TASK ITEM
Would you reproduce, word for word, only the lines running from the top of the data through the line containing "Click the chat", and none of the pictures?
=== Begin Enclosure ===
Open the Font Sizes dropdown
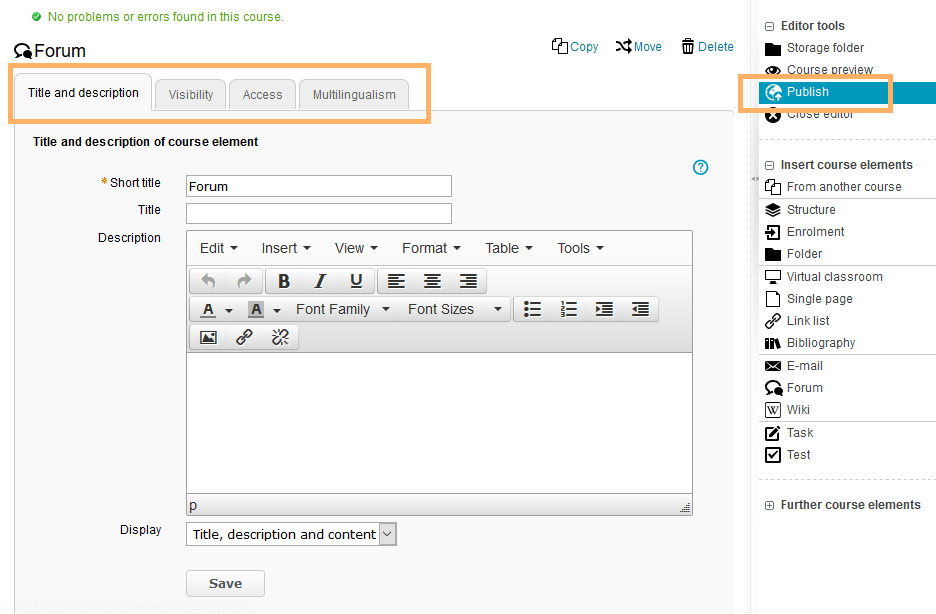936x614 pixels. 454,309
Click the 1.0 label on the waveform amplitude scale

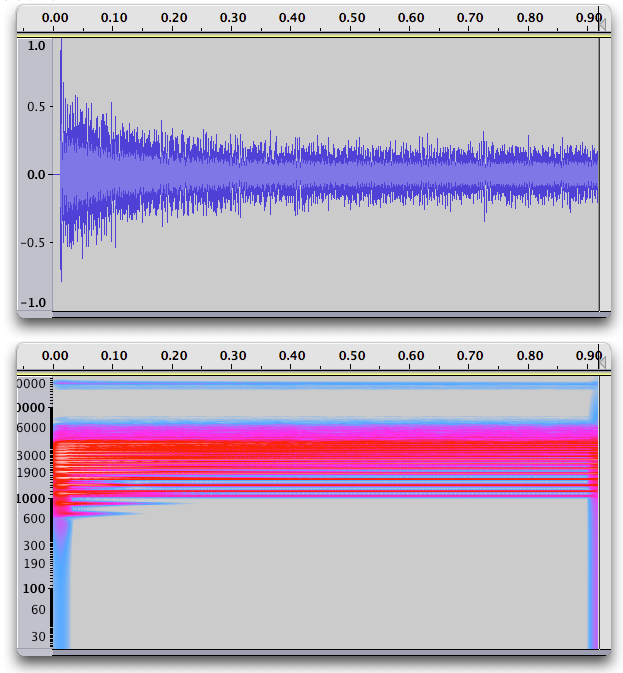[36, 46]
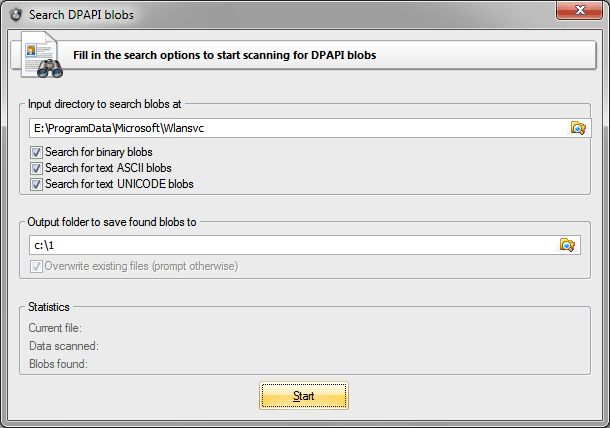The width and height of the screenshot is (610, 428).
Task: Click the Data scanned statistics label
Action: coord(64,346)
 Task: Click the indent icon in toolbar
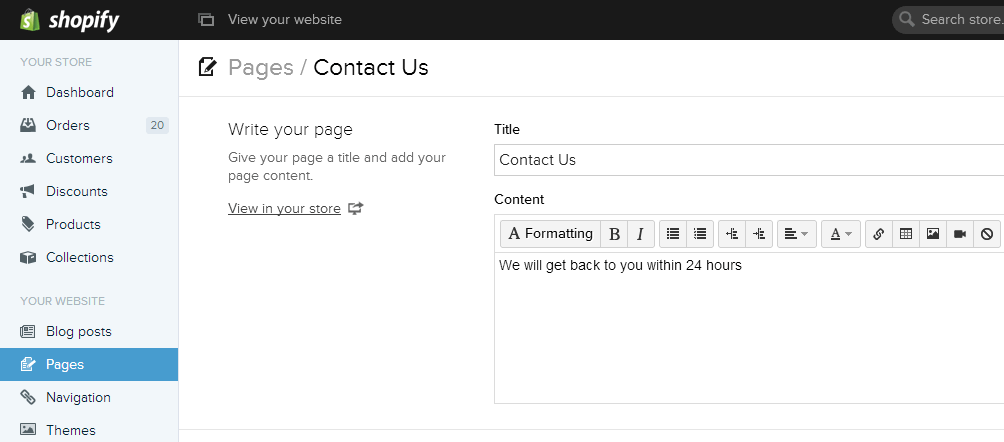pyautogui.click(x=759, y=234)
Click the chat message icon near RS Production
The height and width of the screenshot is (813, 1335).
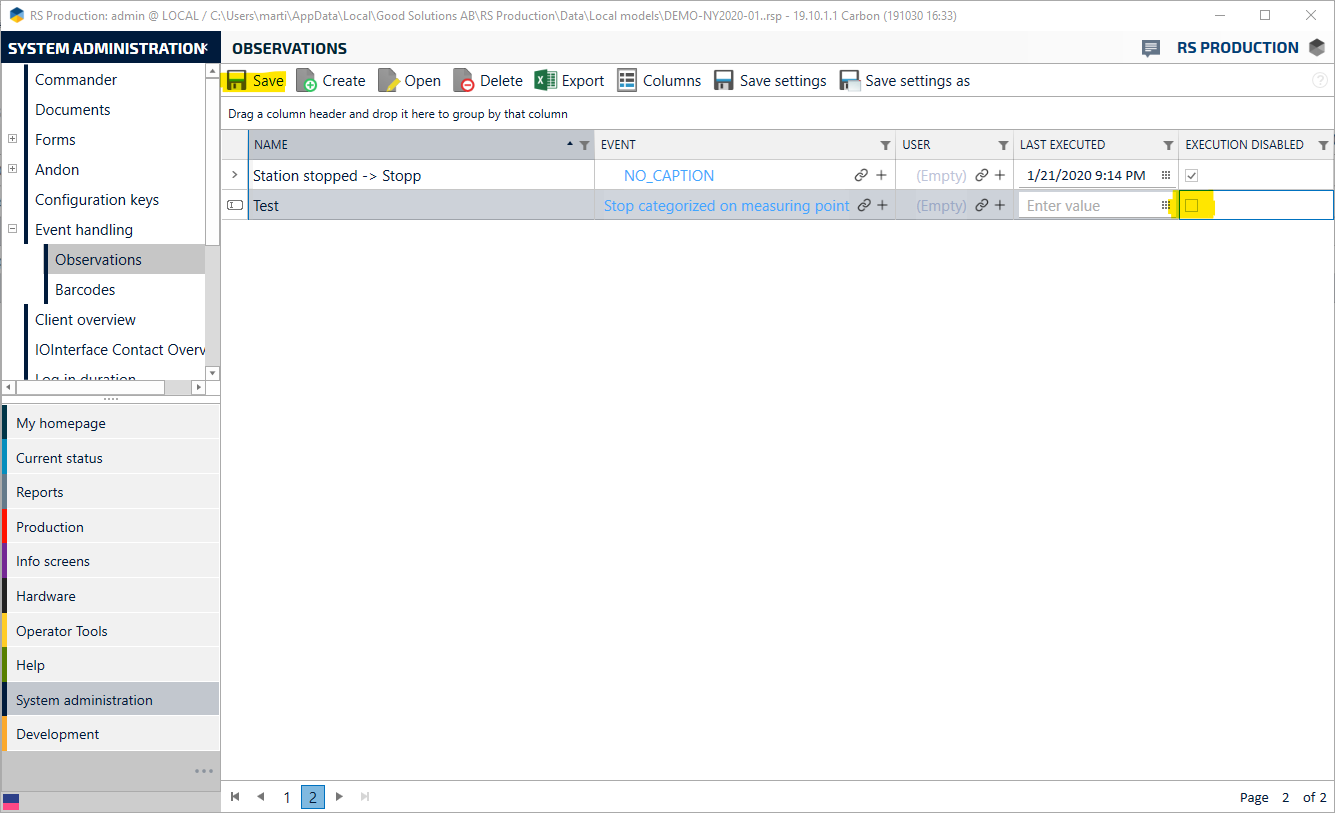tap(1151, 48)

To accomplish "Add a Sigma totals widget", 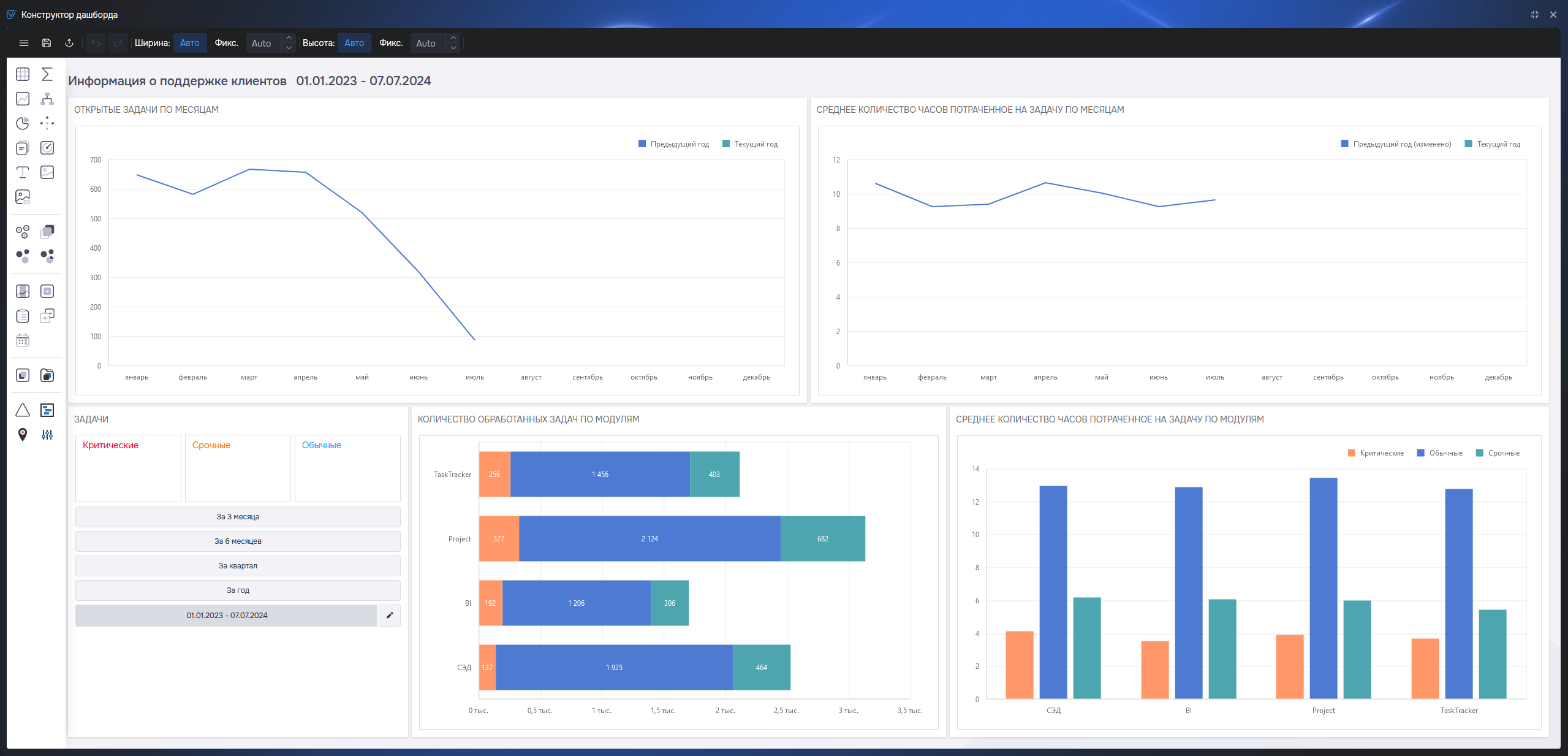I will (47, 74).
=== End Enclosure ===
YOUR SOLUTION
Open the Font Sizes dropdown
936x614 pixels. 454,309
Click the 1.0 label on the waveform amplitude scale

[36, 46]
The width and height of the screenshot is (610, 428).
Task: Click the Data scanned statistics label
Action: coord(64,346)
 Task: Click the indent icon in toolbar
pyautogui.click(x=759, y=234)
Click the chat message icon near RS Production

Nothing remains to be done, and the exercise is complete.